On Mon, 2015-04-20 at 21:15 -0400, Dianne Skoll wrote:
> On Mon, 20 Apr 2015 17:02:09 -0700 (PDT)
> John Hardin <jhar...@impsec.org> wrote:
> 
> > I suggest that this rule should treat 0/8 as equivalent to 127/8.
> > That's essentially what it's reserved for, just "local to the LAN"
> > vs. "local to the host".
> 
> Does 0/8 really mean that?  On at least one OS (Linux), the TCP stack
> treats it specially:
> 
The situation seems to be confused at best.

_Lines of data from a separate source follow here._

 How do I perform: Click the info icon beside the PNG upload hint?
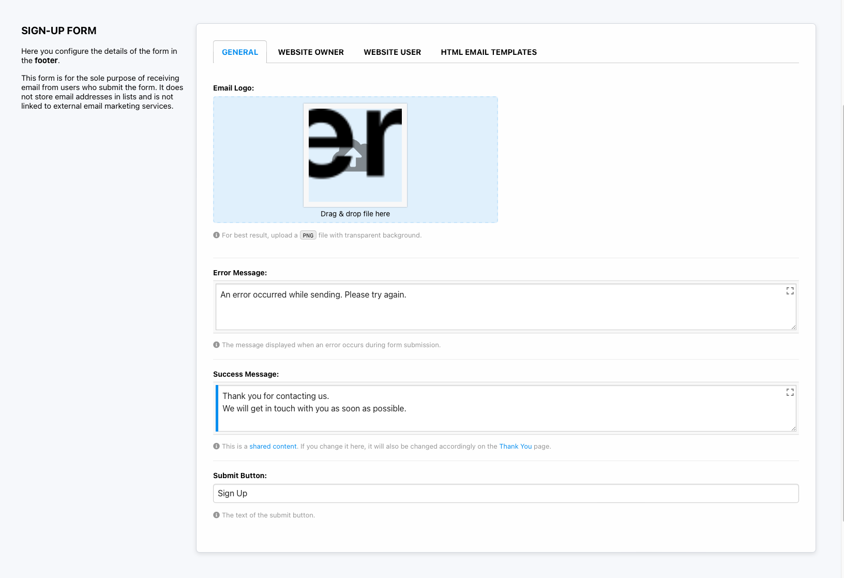click(x=217, y=235)
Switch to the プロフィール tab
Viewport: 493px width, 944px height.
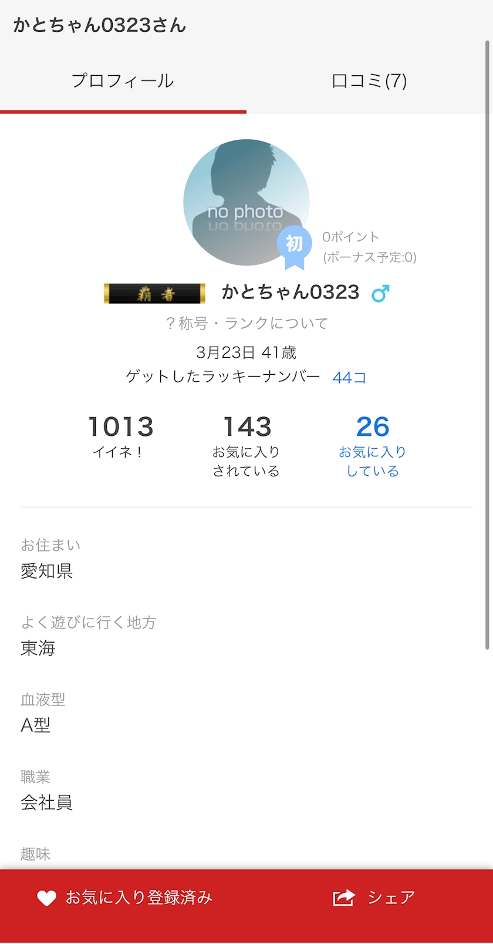[123, 81]
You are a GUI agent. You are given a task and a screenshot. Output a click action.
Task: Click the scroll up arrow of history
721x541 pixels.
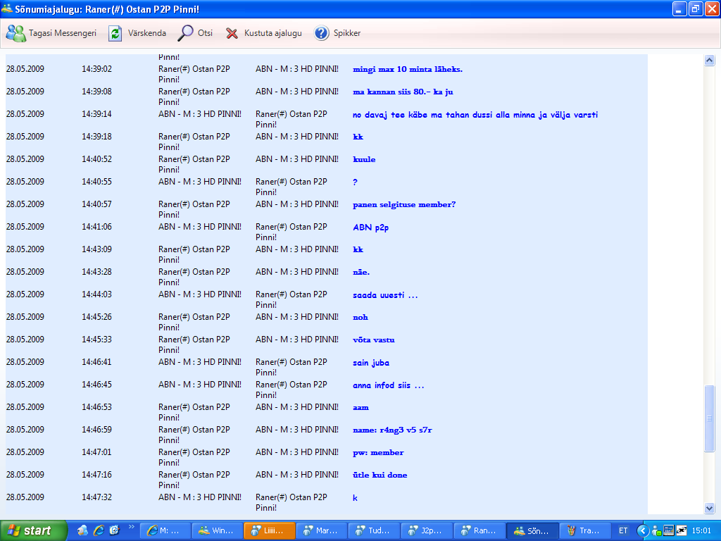tap(709, 61)
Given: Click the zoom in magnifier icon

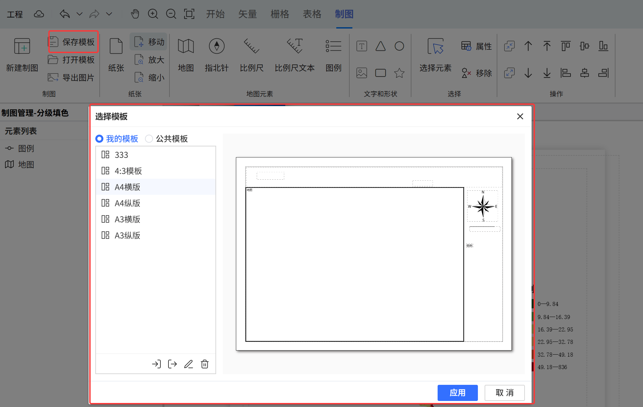Looking at the screenshot, I should coord(153,14).
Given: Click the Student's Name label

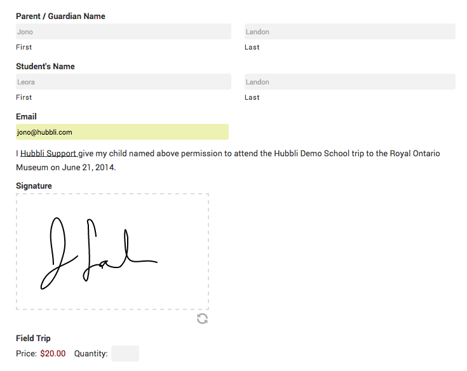Looking at the screenshot, I should tap(45, 66).
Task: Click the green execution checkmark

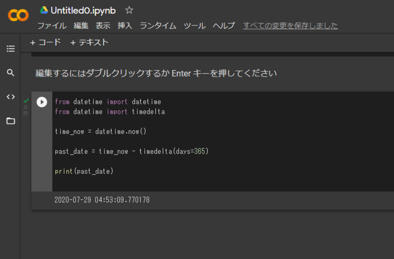Action: (26, 100)
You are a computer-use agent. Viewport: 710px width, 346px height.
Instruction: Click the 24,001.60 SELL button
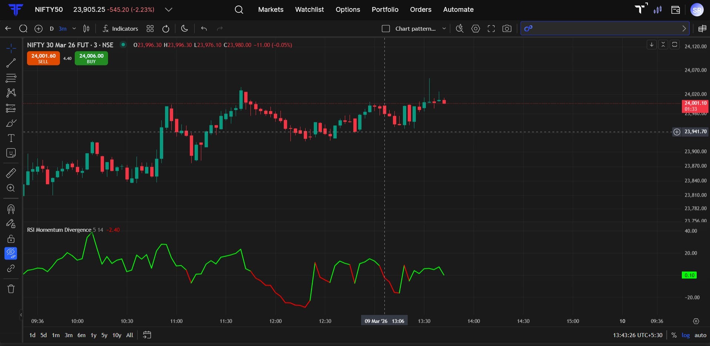(43, 58)
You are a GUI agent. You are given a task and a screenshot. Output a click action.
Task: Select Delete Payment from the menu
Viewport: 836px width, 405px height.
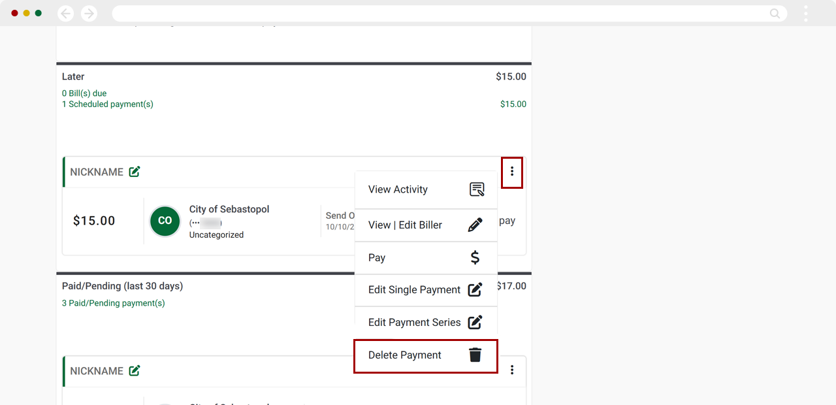coord(403,355)
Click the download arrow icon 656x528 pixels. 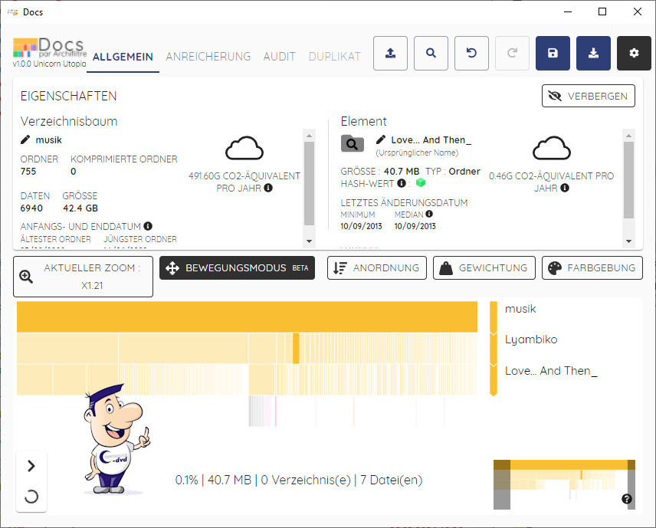click(x=592, y=53)
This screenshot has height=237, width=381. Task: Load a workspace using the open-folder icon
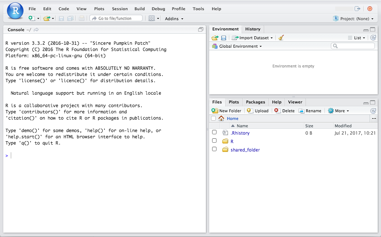click(215, 38)
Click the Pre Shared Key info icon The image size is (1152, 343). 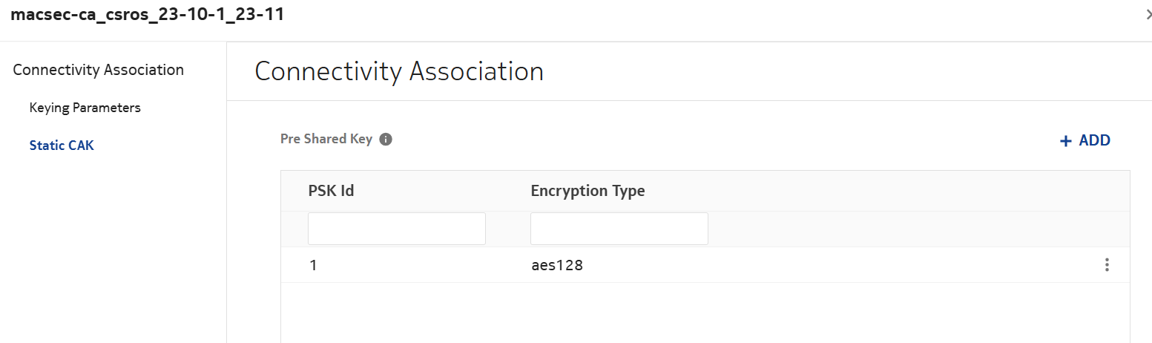(386, 140)
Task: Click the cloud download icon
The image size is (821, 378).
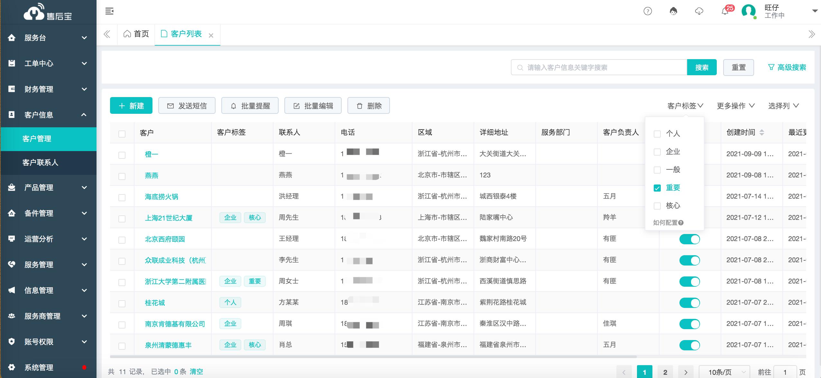Action: click(699, 12)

Many of the lists of
reserved IP ranges don't even mention 0/8.

- the Wikipedia reserved IP page says its for multicasting on the LAN 
  and quotes RFC1700 page 4, where there's no mention of it that I 
  could see but its private address page doesn't mention 0/8 at all,
  but a shed-load of other special addresses are also listed.

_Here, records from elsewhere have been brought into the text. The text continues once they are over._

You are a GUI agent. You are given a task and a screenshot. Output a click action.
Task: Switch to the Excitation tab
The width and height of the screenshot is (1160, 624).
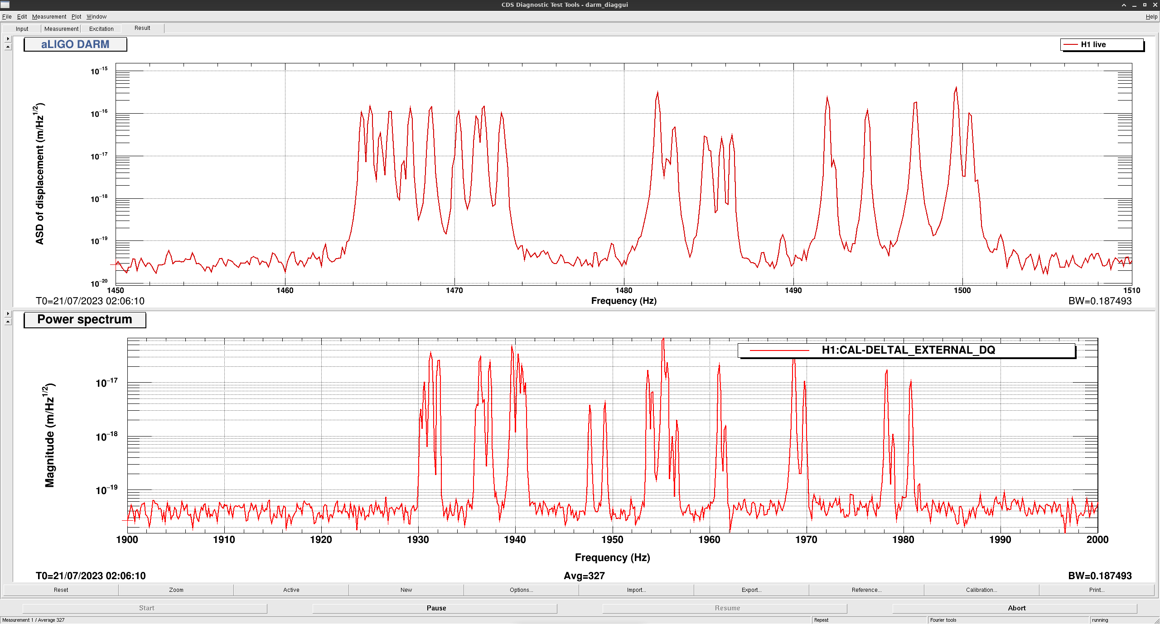(x=102, y=29)
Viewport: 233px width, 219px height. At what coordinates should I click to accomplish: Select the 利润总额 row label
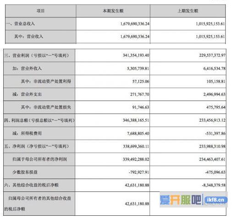39,120
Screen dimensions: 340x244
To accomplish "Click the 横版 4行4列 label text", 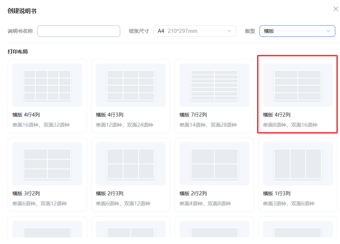I will point(26,115).

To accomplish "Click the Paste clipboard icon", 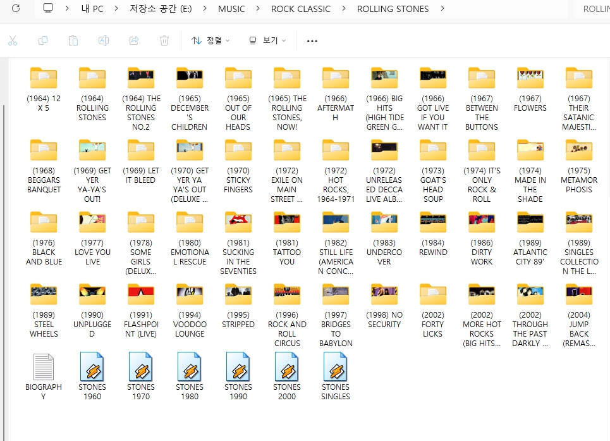I will coord(73,40).
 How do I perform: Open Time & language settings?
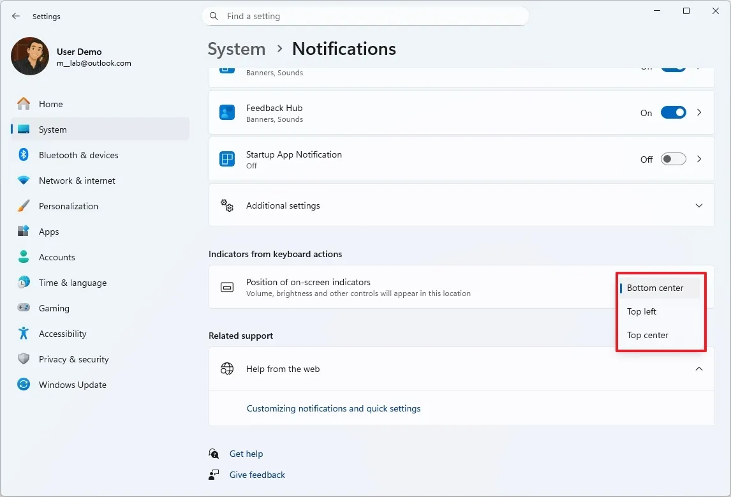71,282
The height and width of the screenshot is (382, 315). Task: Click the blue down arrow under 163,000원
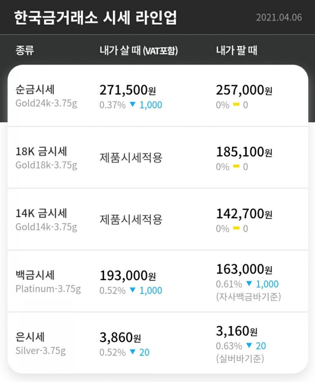[x=249, y=284]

- The IANA IPv4 Address Space Registry says 0/8 for 
  'IANA - Local Identification'

- RFC 1918 defines the 10/8, 172.16/12 and 192.168/16 as private address
  ranges but leaves it at that. 

- Microsoft adds 169.254/16 as something called APIPA in addition to 
  RFC 1918. RFC 3927 describes it as link-local. Is this reserved for
  asking a DHCP server for an address? 

At this point I gave up the search and decided that 'confused' is a fair
description. 

I hope this helps, but suspect it doesn't.